No mountains. No beaches. No big-league teams. Other than slow-changing seasons, burning summers, bitter winters, and autumns that can be rather a brilliant compensation, only this football team gathers up an entire state of people and brings them to one emotional place. In other regions of the country enamored of college football, there is never just one rallying point, and almost always a cluster of them. For no matter how dominant the University is, some will always root for State, never mind A & M. Over in Omaha, Creighton has stirred a certain passion for basketball, but to most Nebraskans this must seem as wrongheaded as when Creighton dropped football in the '40s. On the farm lands, in the sandhills, across the cattle country, through the Platte River Valley, as well as in downtown Lincoln and Omahareally the only two cities in Nebraskathere is but one institution, and that is the State University, as in state of mind. Hundreds of miles from Lincoln, farmers who never went very far in school regard the University of Nebraska as their alma mater. In case you have not heard, it is a bumper harvest this year.

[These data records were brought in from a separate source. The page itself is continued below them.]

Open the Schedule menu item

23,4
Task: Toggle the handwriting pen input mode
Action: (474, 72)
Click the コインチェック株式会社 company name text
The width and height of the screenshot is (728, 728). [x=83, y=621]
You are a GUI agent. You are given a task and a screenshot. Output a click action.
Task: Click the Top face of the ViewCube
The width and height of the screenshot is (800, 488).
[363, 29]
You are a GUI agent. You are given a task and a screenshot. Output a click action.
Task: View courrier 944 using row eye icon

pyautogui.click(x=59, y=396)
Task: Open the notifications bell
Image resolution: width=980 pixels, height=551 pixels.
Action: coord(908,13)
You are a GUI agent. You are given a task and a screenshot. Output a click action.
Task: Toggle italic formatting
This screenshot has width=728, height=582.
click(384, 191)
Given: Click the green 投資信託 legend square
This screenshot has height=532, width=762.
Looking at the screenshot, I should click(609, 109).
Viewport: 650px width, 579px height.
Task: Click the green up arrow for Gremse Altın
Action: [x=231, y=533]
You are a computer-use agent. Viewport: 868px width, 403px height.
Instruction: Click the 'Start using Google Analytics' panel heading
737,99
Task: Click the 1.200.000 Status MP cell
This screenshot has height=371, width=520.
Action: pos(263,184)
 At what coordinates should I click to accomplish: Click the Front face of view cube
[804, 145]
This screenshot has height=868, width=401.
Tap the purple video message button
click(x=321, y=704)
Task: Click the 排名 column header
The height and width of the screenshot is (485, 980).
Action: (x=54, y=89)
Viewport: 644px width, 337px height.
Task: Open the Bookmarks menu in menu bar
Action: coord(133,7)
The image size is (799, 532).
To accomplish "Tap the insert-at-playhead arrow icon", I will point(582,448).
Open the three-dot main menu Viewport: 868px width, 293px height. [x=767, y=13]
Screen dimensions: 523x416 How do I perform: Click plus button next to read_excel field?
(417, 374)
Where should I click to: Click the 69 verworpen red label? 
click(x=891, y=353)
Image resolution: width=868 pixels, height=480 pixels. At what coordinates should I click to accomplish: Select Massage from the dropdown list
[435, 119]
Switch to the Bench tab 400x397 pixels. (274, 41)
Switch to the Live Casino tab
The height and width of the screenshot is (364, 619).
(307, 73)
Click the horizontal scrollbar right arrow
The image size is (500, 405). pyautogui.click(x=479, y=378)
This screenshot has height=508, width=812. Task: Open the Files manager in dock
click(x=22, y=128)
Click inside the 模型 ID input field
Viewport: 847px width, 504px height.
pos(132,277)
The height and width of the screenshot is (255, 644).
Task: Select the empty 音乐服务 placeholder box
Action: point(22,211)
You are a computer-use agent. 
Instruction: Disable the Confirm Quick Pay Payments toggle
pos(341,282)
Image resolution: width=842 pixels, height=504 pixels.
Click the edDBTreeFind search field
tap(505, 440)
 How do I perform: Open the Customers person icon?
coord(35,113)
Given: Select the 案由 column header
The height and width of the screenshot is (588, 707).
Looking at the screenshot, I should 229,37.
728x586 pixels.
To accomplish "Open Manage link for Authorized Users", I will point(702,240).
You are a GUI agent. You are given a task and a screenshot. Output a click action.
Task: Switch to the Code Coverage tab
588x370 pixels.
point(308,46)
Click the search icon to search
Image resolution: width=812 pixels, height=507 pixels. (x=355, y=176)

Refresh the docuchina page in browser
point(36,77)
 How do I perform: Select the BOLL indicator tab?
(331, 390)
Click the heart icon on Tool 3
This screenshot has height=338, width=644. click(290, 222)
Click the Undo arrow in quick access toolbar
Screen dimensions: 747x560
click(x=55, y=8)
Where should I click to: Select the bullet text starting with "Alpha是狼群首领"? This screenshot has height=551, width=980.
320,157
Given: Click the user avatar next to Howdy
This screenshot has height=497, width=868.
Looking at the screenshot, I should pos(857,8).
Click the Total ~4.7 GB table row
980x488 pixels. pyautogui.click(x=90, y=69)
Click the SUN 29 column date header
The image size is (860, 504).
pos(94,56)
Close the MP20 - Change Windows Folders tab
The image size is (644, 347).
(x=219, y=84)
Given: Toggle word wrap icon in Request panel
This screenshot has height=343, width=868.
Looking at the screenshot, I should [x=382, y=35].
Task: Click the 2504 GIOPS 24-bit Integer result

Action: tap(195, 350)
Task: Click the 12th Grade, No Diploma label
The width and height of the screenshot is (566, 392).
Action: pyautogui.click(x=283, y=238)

At Memorial Stadium, impishly referred to on fall Saturdays as the third largest Nebraska township (pop. 73,650), a principle has been literally etched in stone: "Not the victory but the action. Not the goal but the game. In the deed the glory." The words seem too high-blown to be associated with modern major-college football. Putting aside the moral excesses, just the logistical ones are awesome. And the Nebraska program, like so many others, is overgrown to the point of hilarity, but not to the exclusion of charm. Five years is the common hitch for a Nebraska football player, and there seem to be more of them than cornstalks. None of which depresses the local citizenry, a delegation of whom rises on Thursdays before dawn, sometimes 350 strong, to attend a 6:30 a.m. breakfast, with a pep band, where the special guests may be the secretaries of the football coaches and the door prize a home-baked cherry pie.
Souvenirs of the team are for sale seemingly around every bend in Lincoln. Loraine Livingston, the sparky proprietor of Cornhusker Corner, insists there are only a few outlets worth speaking of, and furthermore, "the fellow in the filling station is from Oklahoma," and she fairly spits, "just a transit." Cornhusker Corner is open twelve months a year, seven days a week, serving to paint the town red. The huge, rouge crowd that assembles on Saturdays somehow seems older than one would expect. The mood suggests a state fair. Bobby Reynolds, an insurance man from Grand Island who played for the Cornhuskers in 1950, in fact whose touchdown record finally fell just a couple of weeks ago, describes the gathering as a congregation, and his family has always occupied the same pew. "One of my earliest childhood memories is sitting right here at the Nebraska games," says the man who grew up to be the star of the team, and now, more than 30 years later, is still sitting there.